═════ PASSAGE TO READ

In this study, Yoon et al. evaluated factors associated with faster retinal nerve fiber layer (RNFL) thinning on optical coherence tomography in primary open-angle glaucoma (POAG) patients using electronic medical record data. They employed decision tree models, random forest models, and models based on permutation methods, interpreted by the Shapley additive explanation (SHAP) method. In addition to detecting previously known ophthalmic risk factors, they also identified several systemic risk factors.
In the decision tree model, a higher lymphocyte ratio (> 34.65%) was the most important systemic variable discriminating faster or slower RNFL thinning, and higher mean corpuscular hemoglobin (> 32.05 pg) and alkaline phosphatase (> 88.0 IU/L) concentrations were distinguishing factors in the eyes with lymphocyte ratios > 34.65% and ??34.65%, respectively. In the random forest model, higher lymphocyte ratio and higher platelet count were the strongest systemic factors associated with faster RNFL thinning. Previous studies have identified altered immunity as POAG risk factors. Song et al. recently reported a genetic predisposition of higher lymphocyte count to be associated with glaucoma.1 However, previous studies investigating neutrophil to lymphocyte ratio in POAG have reported controversial results,2-5 and no significant difference was found in a recently reported meta-analysis, which also suggested different results among patients of different ethnicities. 6 Further large-scale prospective longitudinal studies with diverse patients will be needed to confirm these findings.
The strength of machine learning models, over conventional linear regression models, is their consideration of potential non-linear relationships and interactions among features. However, one challenge is the limited interpretability of machine learning models. Recently, there have been numerous efforts made for a more explainable artificial intelligence,7 such as the SHAP method used in this study.8,9 Overall, this study demonstrated the use of machine learning approaches using large-scale data in detecting risk factors associated with multifactorial diseases such as POAG.

══════════
═════ RECORDED INFORMATION

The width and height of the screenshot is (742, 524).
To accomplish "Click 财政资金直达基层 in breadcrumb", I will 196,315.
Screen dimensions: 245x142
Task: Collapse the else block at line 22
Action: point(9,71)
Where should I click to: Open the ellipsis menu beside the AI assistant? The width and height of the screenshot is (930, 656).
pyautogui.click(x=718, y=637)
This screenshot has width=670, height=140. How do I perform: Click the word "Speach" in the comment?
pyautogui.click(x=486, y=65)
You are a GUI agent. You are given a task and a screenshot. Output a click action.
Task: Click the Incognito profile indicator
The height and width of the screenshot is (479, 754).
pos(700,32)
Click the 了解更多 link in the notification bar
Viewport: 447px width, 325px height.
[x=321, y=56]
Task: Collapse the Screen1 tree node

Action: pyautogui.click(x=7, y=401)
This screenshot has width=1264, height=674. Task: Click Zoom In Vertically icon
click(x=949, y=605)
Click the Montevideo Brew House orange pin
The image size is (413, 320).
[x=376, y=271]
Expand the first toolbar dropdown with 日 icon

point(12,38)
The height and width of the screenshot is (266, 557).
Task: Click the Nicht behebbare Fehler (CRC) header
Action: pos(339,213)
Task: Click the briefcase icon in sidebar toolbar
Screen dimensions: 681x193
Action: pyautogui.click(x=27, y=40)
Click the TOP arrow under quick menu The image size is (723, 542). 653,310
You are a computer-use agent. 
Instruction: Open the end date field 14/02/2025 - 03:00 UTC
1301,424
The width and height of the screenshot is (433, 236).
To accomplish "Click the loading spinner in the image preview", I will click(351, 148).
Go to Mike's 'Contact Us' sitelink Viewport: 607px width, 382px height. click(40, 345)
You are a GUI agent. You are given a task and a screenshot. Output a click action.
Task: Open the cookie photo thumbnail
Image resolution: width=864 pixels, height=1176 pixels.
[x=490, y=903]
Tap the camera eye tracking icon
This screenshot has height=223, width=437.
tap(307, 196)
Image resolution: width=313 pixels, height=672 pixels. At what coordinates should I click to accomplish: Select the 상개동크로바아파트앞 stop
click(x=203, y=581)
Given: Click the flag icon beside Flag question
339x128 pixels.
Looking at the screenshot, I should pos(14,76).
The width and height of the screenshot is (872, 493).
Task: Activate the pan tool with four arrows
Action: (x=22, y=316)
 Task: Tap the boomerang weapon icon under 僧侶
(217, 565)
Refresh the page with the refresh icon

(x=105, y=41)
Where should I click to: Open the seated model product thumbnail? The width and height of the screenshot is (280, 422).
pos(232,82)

══════════

*WHAT YOU HAVE TO DO:*
Can you copy the glaucoma commentary word for word, from "In this study, Yoon" up to and including "systemic risk factors."? The entries are separate from the glaucoma commentary.

*EXERCISE RESULT:*
In this study, Yoon et al. evaluated factors associated with faster retinal nerve fiber layer (RNFL) thinning on optical coherence tomography in primary open-angle glaucoma (POAG) patients using electronic medical record data. They employed decision tree models, random forest models, and models based on permutation methods, interpreted by the Shapley additive explanation (SHAP) method. In addition to detecting previously known ophthalmic risk factors, they also identified several systemic risk factors.